Figure 3 Consensus clustering of HCC molecular subgroups based on IICDLs. (A) Forest plot of 20 prognostic IICDLs using univariate Cox analysis. (B) Correlations between the 20 genes. CDF curve (C), delta area curve (D), PCA plot (E), and heat map (F) of consensus clustering. (G) Heat map of IICDL expression in different subtypes. (H) KM survival curve of various subgroups in TCGA data sets. CDF, cumulative distribution function; PCA, principal component analysis; KM, Kaplan–Meier. (*P < 0.05; **P < 0.01).

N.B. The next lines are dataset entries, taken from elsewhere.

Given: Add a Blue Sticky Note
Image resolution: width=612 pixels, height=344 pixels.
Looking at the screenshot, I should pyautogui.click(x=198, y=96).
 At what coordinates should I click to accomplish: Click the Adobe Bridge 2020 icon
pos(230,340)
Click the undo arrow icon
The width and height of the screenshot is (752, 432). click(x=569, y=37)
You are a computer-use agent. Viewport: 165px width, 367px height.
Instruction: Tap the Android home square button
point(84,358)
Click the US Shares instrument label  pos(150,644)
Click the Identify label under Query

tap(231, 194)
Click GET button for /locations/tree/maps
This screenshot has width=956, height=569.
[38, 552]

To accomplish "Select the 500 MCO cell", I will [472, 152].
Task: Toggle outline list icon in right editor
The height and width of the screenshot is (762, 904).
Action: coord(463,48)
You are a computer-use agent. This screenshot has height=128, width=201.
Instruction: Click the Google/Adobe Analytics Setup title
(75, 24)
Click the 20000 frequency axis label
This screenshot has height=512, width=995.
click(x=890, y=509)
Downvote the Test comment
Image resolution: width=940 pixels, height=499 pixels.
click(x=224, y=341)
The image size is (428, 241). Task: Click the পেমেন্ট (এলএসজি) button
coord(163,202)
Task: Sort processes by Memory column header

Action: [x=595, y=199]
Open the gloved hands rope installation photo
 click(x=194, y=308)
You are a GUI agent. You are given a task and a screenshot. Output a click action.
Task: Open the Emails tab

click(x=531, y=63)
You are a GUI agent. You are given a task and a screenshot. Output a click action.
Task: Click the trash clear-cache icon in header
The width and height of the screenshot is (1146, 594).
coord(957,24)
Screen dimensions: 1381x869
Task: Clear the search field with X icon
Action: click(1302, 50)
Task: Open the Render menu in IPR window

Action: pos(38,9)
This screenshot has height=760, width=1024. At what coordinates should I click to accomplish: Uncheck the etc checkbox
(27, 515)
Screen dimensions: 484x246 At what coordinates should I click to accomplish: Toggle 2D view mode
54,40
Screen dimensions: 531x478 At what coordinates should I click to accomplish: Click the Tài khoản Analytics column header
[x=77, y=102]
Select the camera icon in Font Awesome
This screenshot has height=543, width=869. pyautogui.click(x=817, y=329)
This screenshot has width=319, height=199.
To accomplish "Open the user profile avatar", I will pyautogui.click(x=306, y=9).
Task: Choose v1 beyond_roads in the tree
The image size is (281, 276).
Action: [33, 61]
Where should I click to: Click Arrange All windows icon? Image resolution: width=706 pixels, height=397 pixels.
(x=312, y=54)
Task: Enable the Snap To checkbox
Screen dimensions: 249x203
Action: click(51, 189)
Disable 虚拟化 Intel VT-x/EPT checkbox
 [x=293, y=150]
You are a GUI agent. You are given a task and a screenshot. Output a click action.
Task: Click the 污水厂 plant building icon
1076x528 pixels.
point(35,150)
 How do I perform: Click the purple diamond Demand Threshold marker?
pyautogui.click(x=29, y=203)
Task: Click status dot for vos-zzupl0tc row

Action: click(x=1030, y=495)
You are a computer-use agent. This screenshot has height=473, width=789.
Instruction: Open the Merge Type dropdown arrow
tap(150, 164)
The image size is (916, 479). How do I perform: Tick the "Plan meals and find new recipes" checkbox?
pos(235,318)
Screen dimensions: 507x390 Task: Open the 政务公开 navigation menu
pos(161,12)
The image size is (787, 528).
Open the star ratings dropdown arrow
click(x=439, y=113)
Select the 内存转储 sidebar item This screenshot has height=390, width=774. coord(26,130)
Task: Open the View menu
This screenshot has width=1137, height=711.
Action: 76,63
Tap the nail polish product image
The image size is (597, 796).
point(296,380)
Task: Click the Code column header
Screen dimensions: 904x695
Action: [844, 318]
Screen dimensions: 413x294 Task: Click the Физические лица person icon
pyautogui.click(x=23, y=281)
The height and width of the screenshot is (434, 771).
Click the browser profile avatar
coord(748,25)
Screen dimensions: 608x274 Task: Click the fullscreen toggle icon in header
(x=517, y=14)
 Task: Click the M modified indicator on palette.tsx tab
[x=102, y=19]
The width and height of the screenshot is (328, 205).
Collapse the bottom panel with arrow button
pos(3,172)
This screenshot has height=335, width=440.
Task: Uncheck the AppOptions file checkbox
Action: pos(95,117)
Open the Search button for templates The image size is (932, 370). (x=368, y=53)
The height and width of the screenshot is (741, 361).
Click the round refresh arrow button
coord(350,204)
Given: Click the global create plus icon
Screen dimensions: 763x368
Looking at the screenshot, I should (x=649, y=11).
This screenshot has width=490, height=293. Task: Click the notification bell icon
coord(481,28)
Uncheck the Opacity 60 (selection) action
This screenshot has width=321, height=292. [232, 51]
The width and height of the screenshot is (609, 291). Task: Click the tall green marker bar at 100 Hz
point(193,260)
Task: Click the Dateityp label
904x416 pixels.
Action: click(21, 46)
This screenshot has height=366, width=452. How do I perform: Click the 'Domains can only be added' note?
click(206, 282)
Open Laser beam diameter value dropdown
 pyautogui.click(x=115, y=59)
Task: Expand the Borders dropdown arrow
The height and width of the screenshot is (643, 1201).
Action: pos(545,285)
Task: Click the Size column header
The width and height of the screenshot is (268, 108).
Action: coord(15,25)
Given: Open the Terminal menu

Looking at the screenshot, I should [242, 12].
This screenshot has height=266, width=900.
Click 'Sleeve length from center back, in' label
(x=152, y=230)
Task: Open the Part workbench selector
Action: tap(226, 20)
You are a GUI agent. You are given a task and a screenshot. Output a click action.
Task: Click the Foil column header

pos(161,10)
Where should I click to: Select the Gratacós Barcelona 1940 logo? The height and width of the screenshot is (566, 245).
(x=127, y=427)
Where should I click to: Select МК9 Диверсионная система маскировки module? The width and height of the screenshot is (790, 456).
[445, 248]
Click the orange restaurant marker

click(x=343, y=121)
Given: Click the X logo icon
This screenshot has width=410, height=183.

Figure 4 Distribution of clinical characteristics between clusters C1 and C2. Distributions in terms of sex (A), T stage (B), N stage (C), M stage (D), clinical stage (E), and pathological grade (F) of clusters C1 and C2. The horizontal axis represents a group of samples, whereas the vertical axis represents the percentage of clinical information contained in the corresponding grouped samples. In the table, the p-value (−log10) of clinical feature significance is shown (based on chi-square test). *p < 0.05.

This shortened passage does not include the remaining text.